*Requirement*. Among the entries below, extract exactly the lines that run from the one with "Instruction: Click the" through the one with "Switch to the", both ends included.

========================================

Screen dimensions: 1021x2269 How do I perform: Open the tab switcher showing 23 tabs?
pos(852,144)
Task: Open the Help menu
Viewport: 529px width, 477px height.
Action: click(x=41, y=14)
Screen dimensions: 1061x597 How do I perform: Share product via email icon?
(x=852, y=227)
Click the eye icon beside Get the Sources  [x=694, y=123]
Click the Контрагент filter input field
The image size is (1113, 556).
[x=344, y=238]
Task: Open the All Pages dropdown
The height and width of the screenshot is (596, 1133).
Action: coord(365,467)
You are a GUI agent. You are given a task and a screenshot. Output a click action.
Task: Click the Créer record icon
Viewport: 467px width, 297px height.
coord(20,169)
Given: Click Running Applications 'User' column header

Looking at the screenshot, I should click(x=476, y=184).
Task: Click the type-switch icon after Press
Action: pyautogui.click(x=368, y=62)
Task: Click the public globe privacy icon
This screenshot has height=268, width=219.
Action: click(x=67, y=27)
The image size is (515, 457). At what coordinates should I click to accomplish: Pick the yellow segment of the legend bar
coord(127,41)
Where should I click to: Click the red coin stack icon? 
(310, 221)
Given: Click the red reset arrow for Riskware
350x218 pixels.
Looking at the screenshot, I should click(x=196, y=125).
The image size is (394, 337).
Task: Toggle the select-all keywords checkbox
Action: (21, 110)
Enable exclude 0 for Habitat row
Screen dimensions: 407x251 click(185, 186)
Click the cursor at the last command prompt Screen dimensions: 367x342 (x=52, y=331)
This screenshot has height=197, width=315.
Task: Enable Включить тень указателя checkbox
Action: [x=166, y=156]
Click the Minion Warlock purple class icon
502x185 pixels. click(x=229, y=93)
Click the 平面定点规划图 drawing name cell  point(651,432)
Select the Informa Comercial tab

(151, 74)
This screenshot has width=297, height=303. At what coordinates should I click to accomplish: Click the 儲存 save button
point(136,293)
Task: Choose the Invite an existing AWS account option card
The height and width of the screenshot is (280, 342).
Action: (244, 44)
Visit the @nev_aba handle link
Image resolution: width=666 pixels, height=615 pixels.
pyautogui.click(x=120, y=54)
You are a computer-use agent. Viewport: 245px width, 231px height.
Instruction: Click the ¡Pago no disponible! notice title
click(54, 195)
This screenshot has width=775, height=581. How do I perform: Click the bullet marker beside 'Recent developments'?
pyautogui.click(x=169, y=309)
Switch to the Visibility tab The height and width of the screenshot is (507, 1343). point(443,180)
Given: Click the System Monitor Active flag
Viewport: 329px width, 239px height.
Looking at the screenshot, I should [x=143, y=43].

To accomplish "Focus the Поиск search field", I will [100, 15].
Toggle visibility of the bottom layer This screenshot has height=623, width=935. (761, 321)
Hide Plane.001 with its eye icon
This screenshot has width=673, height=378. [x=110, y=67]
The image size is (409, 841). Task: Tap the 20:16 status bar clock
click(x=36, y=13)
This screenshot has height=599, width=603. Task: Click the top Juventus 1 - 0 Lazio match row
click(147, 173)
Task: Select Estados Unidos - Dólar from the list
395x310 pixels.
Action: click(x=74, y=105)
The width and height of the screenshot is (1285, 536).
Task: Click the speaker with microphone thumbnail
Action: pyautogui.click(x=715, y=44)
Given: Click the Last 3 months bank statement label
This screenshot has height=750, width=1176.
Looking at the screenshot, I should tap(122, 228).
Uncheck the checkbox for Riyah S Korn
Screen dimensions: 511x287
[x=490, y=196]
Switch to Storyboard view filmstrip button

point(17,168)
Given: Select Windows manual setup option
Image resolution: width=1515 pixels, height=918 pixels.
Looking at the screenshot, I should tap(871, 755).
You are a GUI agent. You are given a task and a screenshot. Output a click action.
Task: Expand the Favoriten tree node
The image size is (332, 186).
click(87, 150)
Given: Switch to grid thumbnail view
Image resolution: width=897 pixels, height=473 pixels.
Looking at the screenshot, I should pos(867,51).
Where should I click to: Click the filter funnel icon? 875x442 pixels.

========================================

*Answer box*.
Instruction: Click the ¡Pago no disponible! notice title
click(54, 195)
This screenshot has width=775, height=581. How do I perform: Click the bullet marker beside 'Recent developments'?
pyautogui.click(x=169, y=309)
Switch to the Visibility tab The height and width of the screenshot is (507, 1343). point(443,180)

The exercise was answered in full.